• TASK PROMPT: Give back exactly the lines from the start of the listing to the line containing "Task: Select the Waterloo, ON city link", inclusive, and nothing beyond them.
________________________
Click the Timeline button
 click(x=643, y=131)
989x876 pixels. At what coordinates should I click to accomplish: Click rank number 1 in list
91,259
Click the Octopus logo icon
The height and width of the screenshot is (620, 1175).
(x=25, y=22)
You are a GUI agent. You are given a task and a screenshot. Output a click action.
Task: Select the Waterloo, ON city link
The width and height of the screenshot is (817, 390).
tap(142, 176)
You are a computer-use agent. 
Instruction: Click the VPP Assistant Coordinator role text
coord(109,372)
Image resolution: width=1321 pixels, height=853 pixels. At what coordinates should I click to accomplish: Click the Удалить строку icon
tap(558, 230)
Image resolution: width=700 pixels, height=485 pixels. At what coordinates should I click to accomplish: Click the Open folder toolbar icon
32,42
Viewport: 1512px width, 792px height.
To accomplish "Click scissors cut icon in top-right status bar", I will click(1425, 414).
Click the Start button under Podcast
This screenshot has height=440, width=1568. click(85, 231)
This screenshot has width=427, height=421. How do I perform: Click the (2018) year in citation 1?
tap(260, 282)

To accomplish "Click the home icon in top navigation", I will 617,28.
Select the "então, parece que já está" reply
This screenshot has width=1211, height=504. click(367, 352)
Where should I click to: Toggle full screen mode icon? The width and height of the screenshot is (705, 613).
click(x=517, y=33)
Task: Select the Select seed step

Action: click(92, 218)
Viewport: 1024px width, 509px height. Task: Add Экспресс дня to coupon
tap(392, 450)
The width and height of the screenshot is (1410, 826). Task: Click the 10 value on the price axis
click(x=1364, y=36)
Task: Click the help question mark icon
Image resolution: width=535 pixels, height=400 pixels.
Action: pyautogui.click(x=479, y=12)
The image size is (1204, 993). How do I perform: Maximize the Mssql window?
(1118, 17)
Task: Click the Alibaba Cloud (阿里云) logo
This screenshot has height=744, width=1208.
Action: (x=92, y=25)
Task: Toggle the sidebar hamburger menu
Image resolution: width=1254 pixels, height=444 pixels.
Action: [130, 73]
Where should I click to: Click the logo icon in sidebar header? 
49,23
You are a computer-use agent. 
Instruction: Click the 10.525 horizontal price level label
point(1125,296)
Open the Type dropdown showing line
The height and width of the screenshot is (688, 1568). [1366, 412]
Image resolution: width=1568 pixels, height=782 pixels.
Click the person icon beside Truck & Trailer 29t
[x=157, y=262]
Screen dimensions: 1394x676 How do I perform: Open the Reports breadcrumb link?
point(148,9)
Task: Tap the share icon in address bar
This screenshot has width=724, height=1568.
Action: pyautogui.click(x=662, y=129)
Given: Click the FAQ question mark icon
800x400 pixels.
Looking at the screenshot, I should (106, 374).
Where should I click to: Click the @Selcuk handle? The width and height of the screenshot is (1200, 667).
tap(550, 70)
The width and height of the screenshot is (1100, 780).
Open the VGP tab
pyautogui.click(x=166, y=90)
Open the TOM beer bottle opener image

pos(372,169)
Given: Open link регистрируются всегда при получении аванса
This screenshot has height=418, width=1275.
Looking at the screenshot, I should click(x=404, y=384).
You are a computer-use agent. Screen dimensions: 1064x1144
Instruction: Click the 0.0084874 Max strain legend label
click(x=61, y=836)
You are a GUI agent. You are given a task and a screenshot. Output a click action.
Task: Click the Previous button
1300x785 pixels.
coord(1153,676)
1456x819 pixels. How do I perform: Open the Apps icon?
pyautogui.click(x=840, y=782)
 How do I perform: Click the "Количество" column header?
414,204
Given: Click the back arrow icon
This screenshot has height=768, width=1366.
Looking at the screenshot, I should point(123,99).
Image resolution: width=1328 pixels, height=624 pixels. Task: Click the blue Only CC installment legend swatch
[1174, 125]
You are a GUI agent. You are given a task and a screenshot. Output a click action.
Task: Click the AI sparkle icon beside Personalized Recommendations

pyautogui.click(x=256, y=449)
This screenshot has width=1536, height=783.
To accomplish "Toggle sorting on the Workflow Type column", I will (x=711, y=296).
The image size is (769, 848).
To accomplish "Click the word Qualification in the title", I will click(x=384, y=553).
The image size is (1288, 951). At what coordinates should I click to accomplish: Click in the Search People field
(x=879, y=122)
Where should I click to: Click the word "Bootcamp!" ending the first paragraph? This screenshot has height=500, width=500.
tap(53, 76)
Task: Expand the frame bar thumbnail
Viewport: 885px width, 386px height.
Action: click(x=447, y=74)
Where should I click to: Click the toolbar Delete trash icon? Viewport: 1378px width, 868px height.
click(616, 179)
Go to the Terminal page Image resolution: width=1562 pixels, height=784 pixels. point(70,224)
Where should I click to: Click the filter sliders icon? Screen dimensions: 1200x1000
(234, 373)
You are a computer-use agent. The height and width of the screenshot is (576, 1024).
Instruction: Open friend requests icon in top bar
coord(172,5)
________________________
• WRITTEN ANSWER:
Click the Timeline button
 click(x=643, y=131)
989x876 pixels. At what coordinates should I click to accomplish: Click rank number 1 in list
91,259
Click the Octopus logo icon
The height and width of the screenshot is (620, 1175).
(x=25, y=22)
You are a GUI agent. You are given a task and a screenshot. Output a click action.
Task: Select the Waterloo, ON city link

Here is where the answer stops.